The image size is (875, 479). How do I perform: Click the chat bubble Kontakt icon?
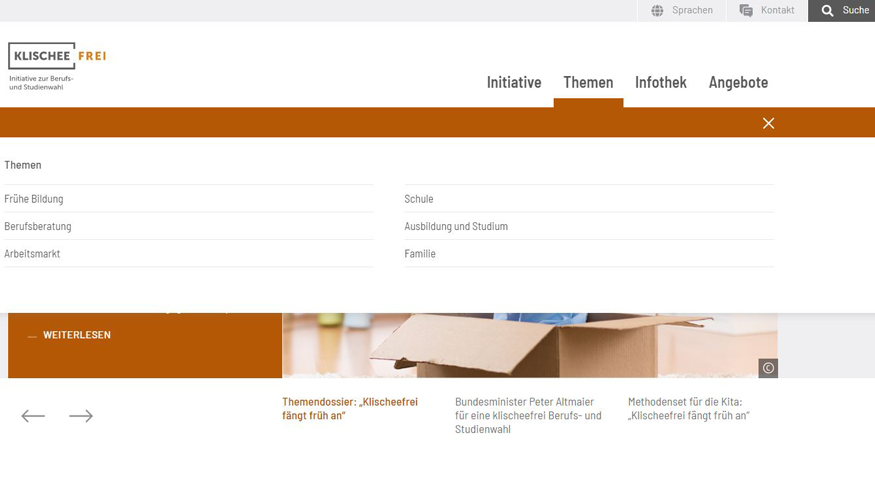[x=746, y=11]
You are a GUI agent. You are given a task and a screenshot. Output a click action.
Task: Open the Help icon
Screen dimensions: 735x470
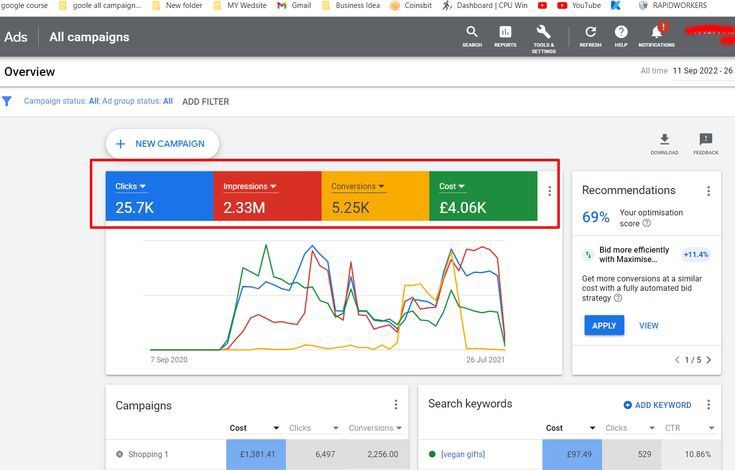click(621, 33)
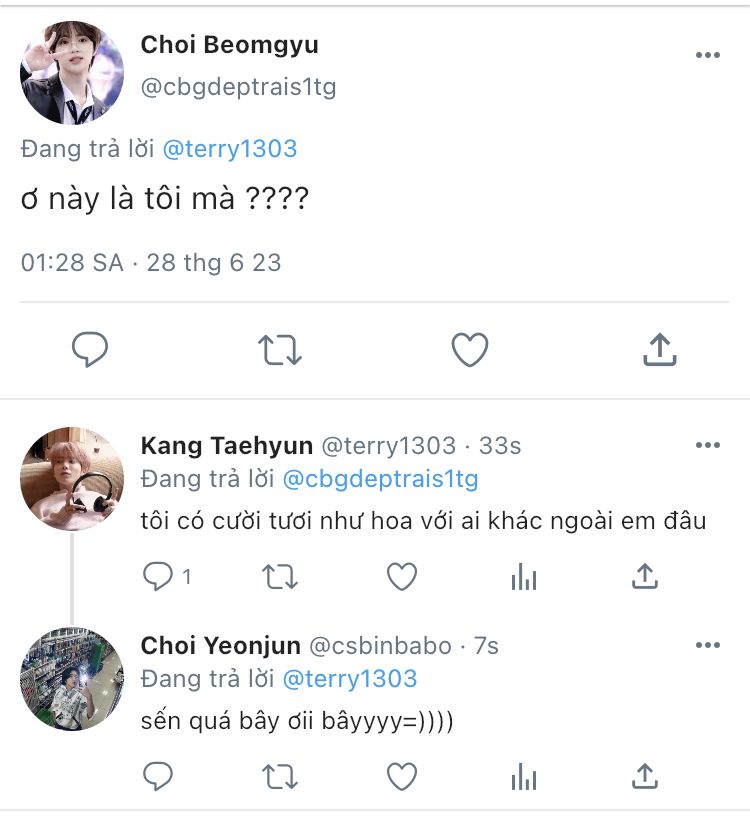Open more options on Choi Yeonjun's reply
Viewport: 750px width, 832px height.
click(x=708, y=645)
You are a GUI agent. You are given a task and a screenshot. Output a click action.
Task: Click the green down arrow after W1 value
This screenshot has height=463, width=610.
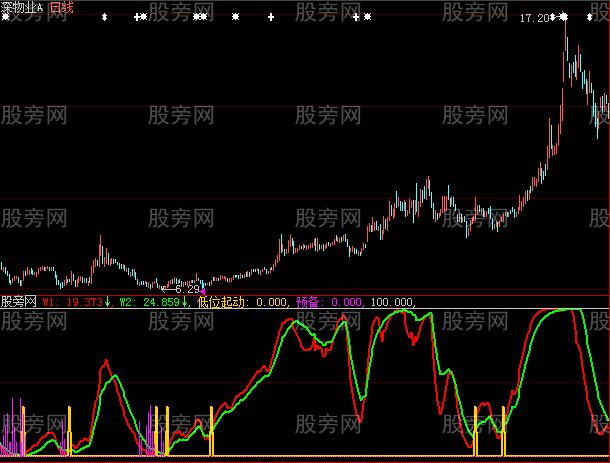click(x=107, y=300)
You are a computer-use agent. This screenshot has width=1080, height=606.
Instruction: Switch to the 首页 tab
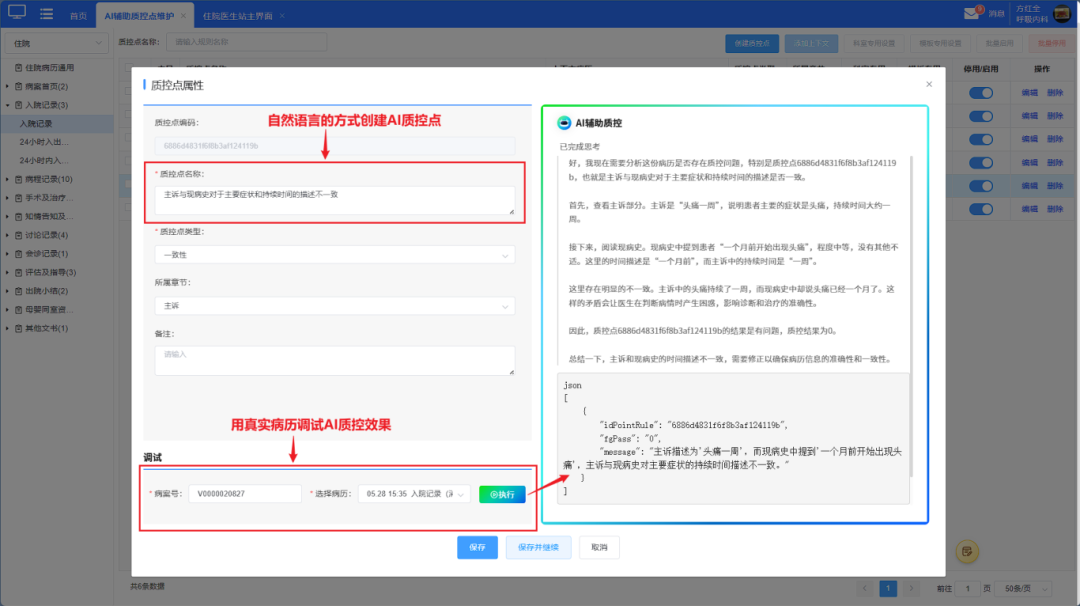pyautogui.click(x=78, y=17)
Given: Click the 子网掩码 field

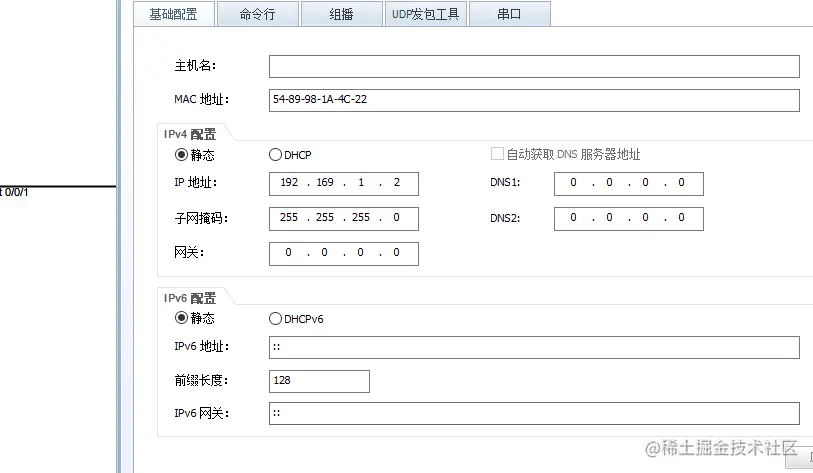Looking at the screenshot, I should (343, 218).
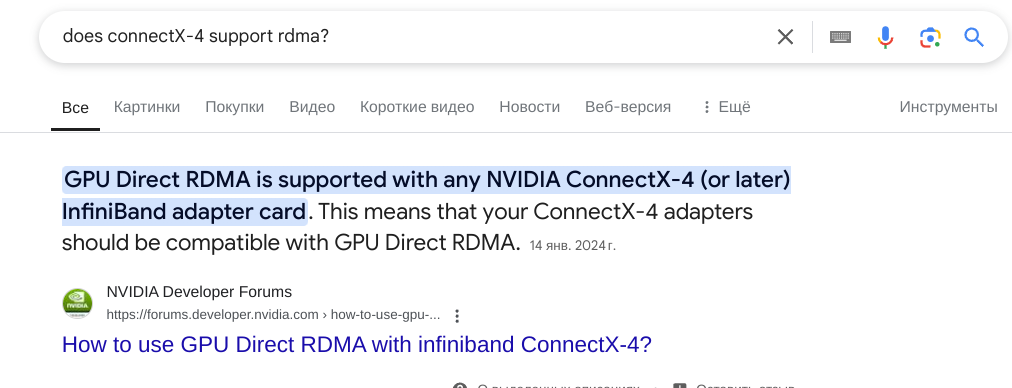Open 'How to use GPU Direct RDMA' result
Screen dimensions: 1012x388
tap(357, 345)
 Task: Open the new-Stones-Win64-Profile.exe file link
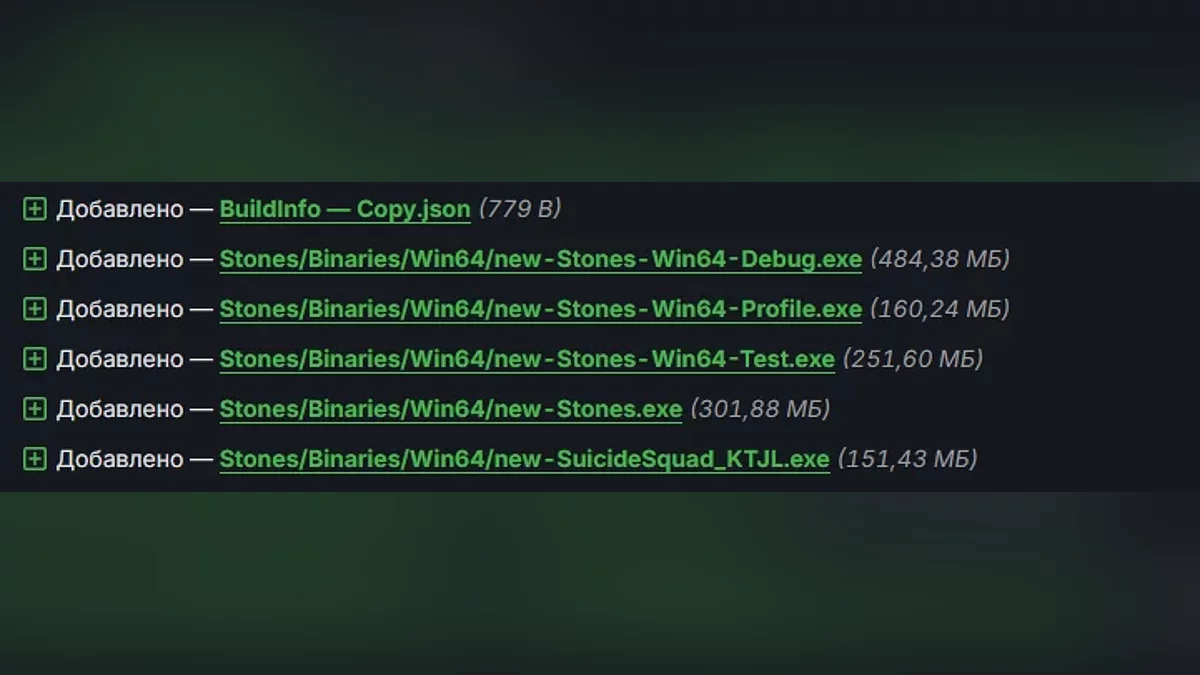pyautogui.click(x=541, y=309)
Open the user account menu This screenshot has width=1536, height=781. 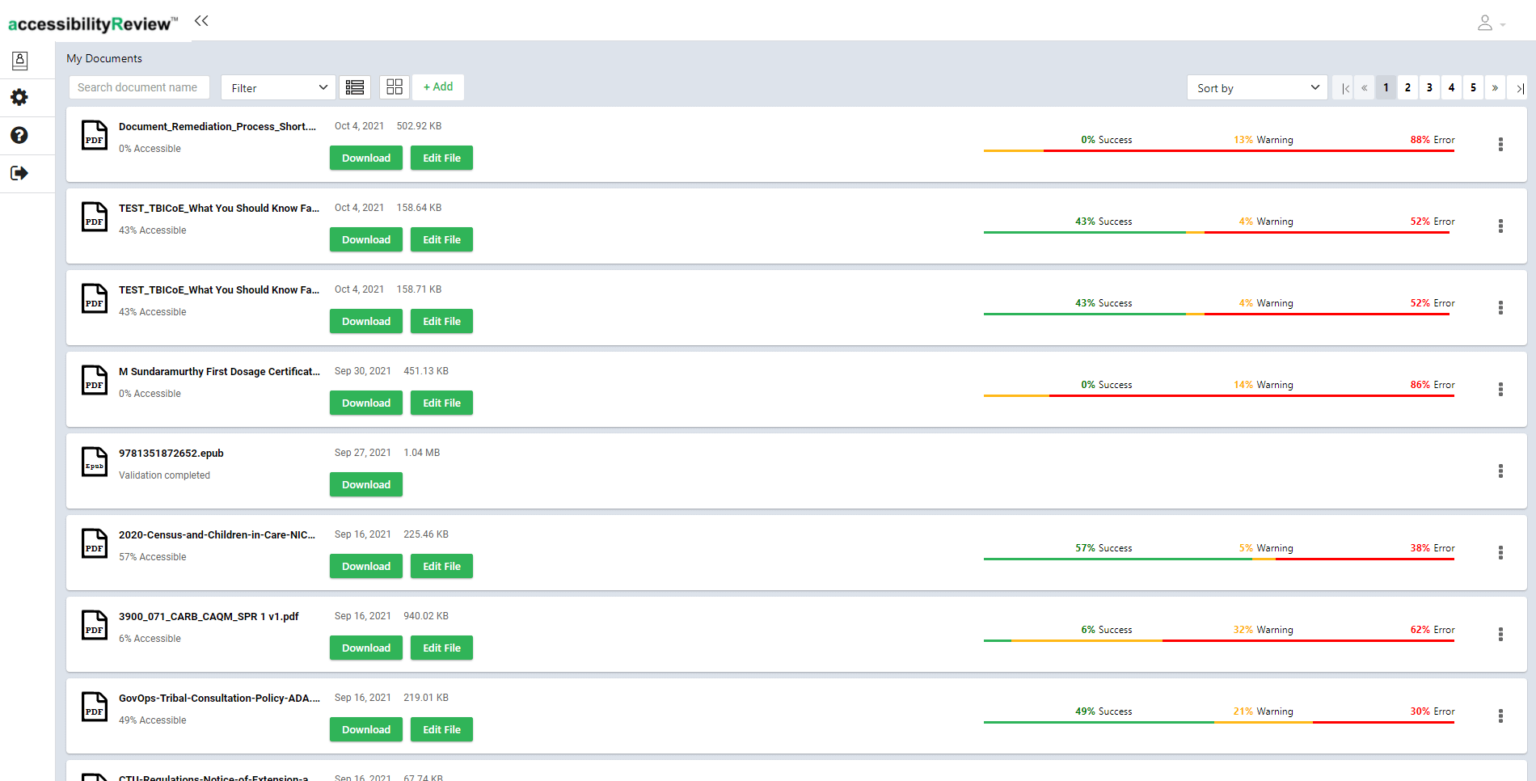coord(1491,23)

- Work to be completed: Would you output the lines above from the line holding "Task: Open the Help icon" up to and including the line holding "Task: Click the", exactly and only those, with no pictures?

- Written answer:
Task: Open the Help icon
Screen dimensions: 735x470
click(621, 33)
Open more options on Choi Yeonjun's reply
Viewport: 750px width, 832px height.
click(x=708, y=645)
You are a GUI agent. You are given a task and a screenshot. Output a click action.
Task: Click the green down arrow after W1 value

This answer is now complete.